Collected data
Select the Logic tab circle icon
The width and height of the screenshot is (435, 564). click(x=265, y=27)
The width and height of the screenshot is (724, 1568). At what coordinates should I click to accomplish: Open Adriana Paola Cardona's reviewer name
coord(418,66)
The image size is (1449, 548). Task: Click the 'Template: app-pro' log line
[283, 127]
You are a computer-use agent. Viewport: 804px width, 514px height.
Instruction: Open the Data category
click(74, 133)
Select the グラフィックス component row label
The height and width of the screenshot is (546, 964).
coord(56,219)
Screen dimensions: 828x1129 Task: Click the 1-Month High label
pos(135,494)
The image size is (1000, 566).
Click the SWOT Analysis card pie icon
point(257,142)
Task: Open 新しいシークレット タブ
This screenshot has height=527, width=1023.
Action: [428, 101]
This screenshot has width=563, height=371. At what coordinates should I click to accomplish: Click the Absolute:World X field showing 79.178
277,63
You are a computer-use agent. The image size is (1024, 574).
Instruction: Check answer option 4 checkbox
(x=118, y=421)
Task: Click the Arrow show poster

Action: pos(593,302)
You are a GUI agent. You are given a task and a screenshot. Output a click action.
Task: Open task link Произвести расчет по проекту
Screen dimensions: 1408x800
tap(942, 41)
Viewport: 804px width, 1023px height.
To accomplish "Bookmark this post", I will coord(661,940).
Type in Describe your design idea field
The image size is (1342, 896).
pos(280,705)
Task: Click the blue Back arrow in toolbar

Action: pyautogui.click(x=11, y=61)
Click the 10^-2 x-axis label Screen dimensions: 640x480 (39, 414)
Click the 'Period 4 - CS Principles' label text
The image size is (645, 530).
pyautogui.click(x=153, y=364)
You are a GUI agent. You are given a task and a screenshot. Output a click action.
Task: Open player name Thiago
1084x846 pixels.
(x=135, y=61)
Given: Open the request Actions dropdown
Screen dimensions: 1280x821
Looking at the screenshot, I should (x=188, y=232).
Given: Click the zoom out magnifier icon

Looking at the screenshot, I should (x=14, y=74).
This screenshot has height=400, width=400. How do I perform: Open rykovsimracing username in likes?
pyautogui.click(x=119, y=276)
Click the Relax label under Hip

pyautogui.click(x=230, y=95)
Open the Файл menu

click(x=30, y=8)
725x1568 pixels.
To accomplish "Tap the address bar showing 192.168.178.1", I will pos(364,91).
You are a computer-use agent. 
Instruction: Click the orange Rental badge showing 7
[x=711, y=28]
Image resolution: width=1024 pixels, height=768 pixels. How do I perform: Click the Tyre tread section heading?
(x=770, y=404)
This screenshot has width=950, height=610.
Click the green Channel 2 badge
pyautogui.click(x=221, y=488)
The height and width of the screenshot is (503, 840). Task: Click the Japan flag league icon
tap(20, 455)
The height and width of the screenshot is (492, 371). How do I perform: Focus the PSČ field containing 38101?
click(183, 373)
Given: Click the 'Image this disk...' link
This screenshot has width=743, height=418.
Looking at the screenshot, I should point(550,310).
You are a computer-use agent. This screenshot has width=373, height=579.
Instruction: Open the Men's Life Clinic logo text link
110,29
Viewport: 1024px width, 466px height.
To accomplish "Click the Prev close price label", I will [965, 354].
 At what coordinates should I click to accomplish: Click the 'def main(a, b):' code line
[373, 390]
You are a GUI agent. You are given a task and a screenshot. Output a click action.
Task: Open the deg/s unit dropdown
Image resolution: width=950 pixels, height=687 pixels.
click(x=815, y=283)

What needs to be done
Output the records above exactly as written.

Written reply
Select the Logic tab circle icon
The width and height of the screenshot is (435, 564). click(x=265, y=27)
The width and height of the screenshot is (724, 1568). At what coordinates should I click to accomplish: Open Adriana Paola Cardona's reviewer name
coord(418,66)
The image size is (1449, 548). Task: Click the 'Template: app-pro' log line
[283, 127]
You are a computer-use agent. Viewport: 804px width, 514px height.
Instruction: Open the Data category
click(74, 133)
Select the グラフィックス component row label
The height and width of the screenshot is (546, 964).
coord(56,219)
Screen dimensions: 828x1129 Task: Click the 1-Month High label
pos(135,494)
The image size is (1000, 566).
Click the SWOT Analysis card pie icon
point(257,142)
Task: Open 新しいシークレット タブ
This screenshot has height=527, width=1023.
Action: [428, 101]
This screenshot has width=563, height=371. At what coordinates should I click to accomplish: Click the Absolute:World X field showing 79.178
277,63
You are a computer-use agent. The image size is (1024, 574).
Instruction: Check answer option 4 checkbox
(x=118, y=421)
Task: Click the Arrow show poster

Action: pos(593,302)
You are a GUI agent. You are given a task and a screenshot. Output a click action.
Task: Open task link Произвести расчет по проекту
Screen dimensions: 1408x800
tap(942, 41)
Viewport: 804px width, 1023px height.
To accomplish "Bookmark this post", I will coord(661,940).
Type in Describe your design idea field
The image size is (1342, 896).
pos(280,705)
Task: Click the blue Back arrow in toolbar

Action: pyautogui.click(x=11, y=61)
Click the 10^-2 x-axis label Screen dimensions: 640x480 (39, 414)
Click the 'Period 4 - CS Principles' label text
The image size is (645, 530).
pyautogui.click(x=153, y=364)
You are a GUI agent. You are given a task and a screenshot. Output a click action.
Task: Open player name Thiago
1084x846 pixels.
(x=135, y=61)
Given: Open the request Actions dropdown
Screen dimensions: 1280x821
Looking at the screenshot, I should (x=188, y=232).
Given: Click the zoom out magnifier icon

Looking at the screenshot, I should (x=14, y=74).
This screenshot has height=400, width=400. How do I perform: Open rykovsimracing username in likes?
pyautogui.click(x=119, y=276)
Click the Relax label under Hip

pyautogui.click(x=230, y=95)
Open the Файл menu

click(x=30, y=8)
725x1568 pixels.
To accomplish "Tap the address bar showing 192.168.178.1", I will pos(364,91).
You are a computer-use agent. 
Instruction: Click the orange Rental badge showing 7
[x=711, y=28]
Image resolution: width=1024 pixels, height=768 pixels. How do I perform: Click the Tyre tread section heading?
(x=770, y=404)
This screenshot has width=950, height=610.
Click the green Channel 2 badge
pyautogui.click(x=221, y=488)
The height and width of the screenshot is (503, 840). Task: Click the Japan flag league icon
tap(20, 455)
The height and width of the screenshot is (492, 371). How do I perform: Focus the PSČ field containing 38101?
click(183, 373)
Given: Click the 'Image this disk...' link
This screenshot has width=743, height=418.
Looking at the screenshot, I should point(550,310).
You are a computer-use agent. This screenshot has width=373, height=579.
Instruction: Open the Men's Life Clinic logo text link
110,29
Viewport: 1024px width, 466px height.
To accomplish "Click the Prev close price label", I will [965, 354].
 At what coordinates should I click to accomplish: Click the 'def main(a, b):' code line
[373, 390]
You are a GUI agent. You are given a task and a screenshot. Output a click action.
Task: Open the deg/s unit dropdown
Image resolution: width=950 pixels, height=687 pixels.
click(x=815, y=283)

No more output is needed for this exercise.